Saved entries:
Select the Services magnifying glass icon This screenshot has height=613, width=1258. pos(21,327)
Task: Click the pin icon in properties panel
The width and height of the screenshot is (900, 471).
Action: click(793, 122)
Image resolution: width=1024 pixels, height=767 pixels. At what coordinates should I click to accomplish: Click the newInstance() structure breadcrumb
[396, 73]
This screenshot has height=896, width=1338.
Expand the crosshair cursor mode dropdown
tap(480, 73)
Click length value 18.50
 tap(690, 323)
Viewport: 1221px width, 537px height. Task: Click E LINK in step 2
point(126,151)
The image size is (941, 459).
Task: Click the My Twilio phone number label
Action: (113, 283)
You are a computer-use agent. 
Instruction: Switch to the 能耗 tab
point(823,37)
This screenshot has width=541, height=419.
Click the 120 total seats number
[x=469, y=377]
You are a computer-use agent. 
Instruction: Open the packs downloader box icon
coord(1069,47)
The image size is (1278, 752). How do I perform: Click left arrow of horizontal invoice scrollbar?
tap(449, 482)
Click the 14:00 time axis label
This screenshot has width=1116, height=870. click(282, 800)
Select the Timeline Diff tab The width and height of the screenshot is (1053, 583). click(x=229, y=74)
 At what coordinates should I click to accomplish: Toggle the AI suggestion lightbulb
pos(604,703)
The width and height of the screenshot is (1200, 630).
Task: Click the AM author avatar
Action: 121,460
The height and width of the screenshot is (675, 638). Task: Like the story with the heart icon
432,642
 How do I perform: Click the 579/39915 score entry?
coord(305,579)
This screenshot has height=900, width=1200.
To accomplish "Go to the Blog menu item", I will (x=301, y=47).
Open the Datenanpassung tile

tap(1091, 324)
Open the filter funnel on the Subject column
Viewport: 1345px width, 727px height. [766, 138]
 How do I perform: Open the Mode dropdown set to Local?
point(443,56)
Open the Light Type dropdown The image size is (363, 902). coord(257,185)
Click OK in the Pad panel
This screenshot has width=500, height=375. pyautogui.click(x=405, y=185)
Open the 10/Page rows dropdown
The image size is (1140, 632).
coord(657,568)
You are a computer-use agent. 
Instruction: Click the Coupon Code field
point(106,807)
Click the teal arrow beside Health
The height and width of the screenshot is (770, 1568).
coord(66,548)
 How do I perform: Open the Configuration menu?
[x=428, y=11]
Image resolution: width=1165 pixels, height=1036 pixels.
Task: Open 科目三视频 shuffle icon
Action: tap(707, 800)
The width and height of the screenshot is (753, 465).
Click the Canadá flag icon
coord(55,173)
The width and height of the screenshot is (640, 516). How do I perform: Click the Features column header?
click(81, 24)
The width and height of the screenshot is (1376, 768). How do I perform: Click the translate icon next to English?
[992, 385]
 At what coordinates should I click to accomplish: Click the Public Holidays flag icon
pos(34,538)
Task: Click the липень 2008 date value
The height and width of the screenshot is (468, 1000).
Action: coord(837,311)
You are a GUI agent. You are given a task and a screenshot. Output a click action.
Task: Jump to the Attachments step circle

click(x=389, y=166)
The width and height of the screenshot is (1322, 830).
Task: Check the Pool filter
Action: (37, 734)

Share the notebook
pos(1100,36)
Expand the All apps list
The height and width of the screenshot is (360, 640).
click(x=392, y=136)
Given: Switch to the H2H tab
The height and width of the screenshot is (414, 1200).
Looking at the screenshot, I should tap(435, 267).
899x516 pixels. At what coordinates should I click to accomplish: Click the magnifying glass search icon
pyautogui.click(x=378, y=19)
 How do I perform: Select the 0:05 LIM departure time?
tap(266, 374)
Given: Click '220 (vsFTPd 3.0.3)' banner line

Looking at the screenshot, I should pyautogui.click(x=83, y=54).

* **Your assignment**
Retype the records exactly.

* **Written response**
Select the Services magnifying glass icon This screenshot has height=613, width=1258. pos(21,327)
Task: Click the pin icon in properties panel
The width and height of the screenshot is (900, 471).
Action: click(793, 122)
Image resolution: width=1024 pixels, height=767 pixels. At what coordinates should I click to accomplish: Click the newInstance() structure breadcrumb
[396, 73]
This screenshot has height=896, width=1338.
Expand the crosshair cursor mode dropdown
tap(480, 73)
Click length value 18.50
 tap(690, 323)
Viewport: 1221px width, 537px height. Task: Click E LINK in step 2
point(126,151)
The image size is (941, 459).
Task: Click the My Twilio phone number label
Action: (113, 283)
You are a computer-use agent. 
Instruction: Switch to the 能耗 tab
point(823,37)
This screenshot has width=541, height=419.
Click the 120 total seats number
[x=469, y=377]
You are a computer-use agent. 
Instruction: Open the packs downloader box icon
coord(1069,47)
The image size is (1278, 752). How do I perform: Click left arrow of horizontal invoice scrollbar?
tap(449, 482)
Click the 14:00 time axis label
This screenshot has width=1116, height=870. click(282, 800)
Select the Timeline Diff tab The width and height of the screenshot is (1053, 583). click(x=229, y=74)
 At what coordinates should I click to accomplish: Toggle the AI suggestion lightbulb
pos(604,703)
The width and height of the screenshot is (1200, 630).
Task: Click the AM author avatar
Action: 121,460
The height and width of the screenshot is (675, 638). Task: Like the story with the heart icon
432,642
 How do I perform: Click the 579/39915 score entry?
coord(305,579)
This screenshot has height=900, width=1200.
To accomplish "Go to the Blog menu item", I will (x=301, y=47).
Open the Datenanpassung tile

tap(1091, 324)
Open the filter funnel on the Subject column
Viewport: 1345px width, 727px height. [766, 138]
 How do I perform: Open the Mode dropdown set to Local?
point(443,56)
Open the Light Type dropdown The image size is (363, 902). coord(257,185)
Click OK in the Pad panel
This screenshot has width=500, height=375. pyautogui.click(x=405, y=185)
Open the 10/Page rows dropdown
The image size is (1140, 632).
coord(657,568)
You are a computer-use agent. 
Instruction: Click the Coupon Code field
point(106,807)
Click the teal arrow beside Health
The height and width of the screenshot is (770, 1568).
coord(66,548)
 How do I perform: Open the Configuration menu?
[x=428, y=11]
Image resolution: width=1165 pixels, height=1036 pixels.
Task: Open 科目三视频 shuffle icon
Action: tap(707, 800)
The width and height of the screenshot is (753, 465).
Click the Canadá flag icon
coord(55,173)
The width and height of the screenshot is (640, 516). How do I perform: Click the Features column header?
click(81, 24)
The width and height of the screenshot is (1376, 768). How do I perform: Click the translate icon next to English?
[992, 385]
 At what coordinates should I click to accomplish: Click the Public Holidays flag icon
pos(34,538)
Task: Click the липень 2008 date value
The height and width of the screenshot is (468, 1000).
Action: coord(837,311)
You are a GUI agent. You are given a task and a screenshot. Output a click action.
Task: Jump to the Attachments step circle

click(x=389, y=166)
The width and height of the screenshot is (1322, 830).
Task: Check the Pool filter
Action: (37, 734)

Share the notebook
pos(1100,36)
Expand the All apps list
The height and width of the screenshot is (360, 640).
click(x=392, y=136)
Given: Switch to the H2H tab
The height and width of the screenshot is (414, 1200).
Looking at the screenshot, I should tap(435, 267).
899x516 pixels. At what coordinates should I click to accomplish: Click the magnifying glass search icon
pyautogui.click(x=378, y=19)
 How do I perform: Select the 0:05 LIM departure time?
tap(266, 374)
Given: Click '220 (vsFTPd 3.0.3)' banner line

Looking at the screenshot, I should pyautogui.click(x=83, y=54).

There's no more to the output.